Data extracted from a collection:
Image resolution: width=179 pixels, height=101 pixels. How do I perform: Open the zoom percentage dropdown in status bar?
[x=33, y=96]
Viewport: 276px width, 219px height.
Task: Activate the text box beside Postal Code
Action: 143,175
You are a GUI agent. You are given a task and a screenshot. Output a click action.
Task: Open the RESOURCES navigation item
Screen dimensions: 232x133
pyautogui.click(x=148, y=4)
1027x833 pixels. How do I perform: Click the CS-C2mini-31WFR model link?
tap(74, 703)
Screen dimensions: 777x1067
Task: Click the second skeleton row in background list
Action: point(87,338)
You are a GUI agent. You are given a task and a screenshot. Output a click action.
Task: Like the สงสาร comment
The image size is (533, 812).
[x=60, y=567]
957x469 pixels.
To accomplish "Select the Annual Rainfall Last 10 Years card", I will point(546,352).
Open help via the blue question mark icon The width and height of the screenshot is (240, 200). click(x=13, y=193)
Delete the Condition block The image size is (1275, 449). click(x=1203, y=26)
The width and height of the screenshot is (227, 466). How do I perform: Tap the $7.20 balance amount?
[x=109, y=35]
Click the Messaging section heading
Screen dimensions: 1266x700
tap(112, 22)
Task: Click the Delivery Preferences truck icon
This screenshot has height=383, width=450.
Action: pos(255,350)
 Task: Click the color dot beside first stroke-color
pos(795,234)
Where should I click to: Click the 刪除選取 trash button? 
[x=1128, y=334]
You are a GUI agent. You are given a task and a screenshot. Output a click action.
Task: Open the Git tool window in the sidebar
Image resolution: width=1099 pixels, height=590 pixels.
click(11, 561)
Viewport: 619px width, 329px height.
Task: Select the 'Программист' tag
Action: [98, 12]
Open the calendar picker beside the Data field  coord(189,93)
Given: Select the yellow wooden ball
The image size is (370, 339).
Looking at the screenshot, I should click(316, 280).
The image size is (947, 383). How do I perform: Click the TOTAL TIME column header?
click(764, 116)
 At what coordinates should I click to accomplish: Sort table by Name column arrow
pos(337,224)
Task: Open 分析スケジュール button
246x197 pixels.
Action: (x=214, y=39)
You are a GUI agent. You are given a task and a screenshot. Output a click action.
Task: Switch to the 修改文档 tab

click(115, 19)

REQUIREMENT: Could you return the complete set of entries exactly?

SOLUTION BELOW:
Image resolution: width=179 pixels, height=101 pixels. How do I perform: Open the zoom percentage dropdown in status bar?
[x=33, y=96]
Viewport: 276px width, 219px height.
Task: Activate the text box beside Postal Code
Action: 143,175
You are a GUI agent. You are given a task and a screenshot. Output a click action.
Task: Open the RESOURCES navigation item
Screen dimensions: 232x133
pyautogui.click(x=148, y=4)
1027x833 pixels. How do I perform: Click the CS-C2mini-31WFR model link?
tap(74, 703)
Screen dimensions: 777x1067
Task: Click the second skeleton row in background list
Action: point(87,338)
You are a GUI agent. You are given a task and a screenshot. Output a click action.
Task: Like the สงสาร comment
The image size is (533, 812).
[x=60, y=567]
957x469 pixels.
To accomplish "Select the Annual Rainfall Last 10 Years card", I will point(546,352).
Open help via the blue question mark icon The width and height of the screenshot is (240, 200). click(x=13, y=193)
Delete the Condition block The image size is (1275, 449). click(x=1203, y=26)
The width and height of the screenshot is (227, 466). How do I perform: Tap the $7.20 balance amount?
[x=109, y=35]
Click the Messaging section heading
Screen dimensions: 1266x700
tap(112, 22)
Task: Click the Delivery Preferences truck icon
This screenshot has height=383, width=450.
Action: pos(255,350)
 Task: Click the color dot beside first stroke-color
pos(795,234)
Where should I click to: Click the 刪除選取 trash button? 
[x=1128, y=334]
You are a GUI agent. You are given a task and a screenshot. Output a click action.
Task: Open the Git tool window in the sidebar
Image resolution: width=1099 pixels, height=590 pixels.
click(11, 561)
Viewport: 619px width, 329px height.
Task: Select the 'Программист' tag
Action: [98, 12]
Open the calendar picker beside the Data field  coord(189,93)
Given: Select the yellow wooden ball
The image size is (370, 339).
Looking at the screenshot, I should click(316, 280).
The image size is (947, 383). How do I perform: Click the TOTAL TIME column header?
click(764, 116)
 At what coordinates should I click to accomplish: Sort table by Name column arrow
pos(337,224)
Task: Open 分析スケジュール button
246x197 pixels.
Action: (x=214, y=39)
You are a GUI agent. You are given a task and a screenshot. Output a click action.
Task: Switch to the 修改文档 tab

click(115, 19)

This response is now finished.